Sweet chilli prawns with vegetable sticks

Sweet chilli prawns with vegetable sticks

This quick and easy one-pan wonder uses stir-fried potato and carrot sticks as a healthier alternative to noodles.

By , 21 September 2015
Sweet chilli prawns with vegetable sticks
  • Ready in: 25 mins
  • Serves: 4
  • Price: £1.30 per serving
Nutritional Info
Each 404g serving contains
  • Fat low
  • Saturates low
  • Sugars low
  • Salt high
  • Energy 1470KJ 351KCAL
of your 5-a-day
of your reference intake.
Typical energy values per 100g: 364kJ/87kcal.

::::::::

» **GIVEN REQUEST**
Extend the sweet chilli prawns recipe above, picking up after its last line.

» **PROVIDED MATERIAL**
::::::::

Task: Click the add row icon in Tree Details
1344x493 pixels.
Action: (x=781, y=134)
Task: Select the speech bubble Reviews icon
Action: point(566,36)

::::::::

» **THE ANSWER**
  • 600g potatoes, peeled
  • 325g carrots
  • 3 tbsp sunflower oil
  • 2 x 200g packs Smart Price frozen Cooked & Peeled Prawns, de-frosted
  • 155g sugarsnap peas, halved lengthways
  • 3 tbsp tomato ketchup
  • 3 tbsp sweet chilli sauce
  • 1 tbsp Amoy Reduced Salt Soy Sauce
  • Cut the potatoes and carrots into short sticks about 5 mm thick. Put them in a wok or large frying pan, cover with cold water and heat until boiling. Simmer for 2 minutes. Drain in a colander, then pat dry with kitchen roll. Dry the wok or pan with more kitchen roll.

  • Heat the oil in the wok or pan. Stir-fry the potatoes and carrots for 8-9 minutes, until the potatoes start to crisp. Remove from the wok with a slotted spoon and put on a plate lined with kitchen roll to absorb any oil. Keep warm.

  • Pat the prawns dry with kitchen roll. Add the sugarsnap peas to the wok or pan and cook for 2 minutes. Add the prawns, tomato ketchup, sweet chilli sauce and soy sauce. Heat through, stirring constantly.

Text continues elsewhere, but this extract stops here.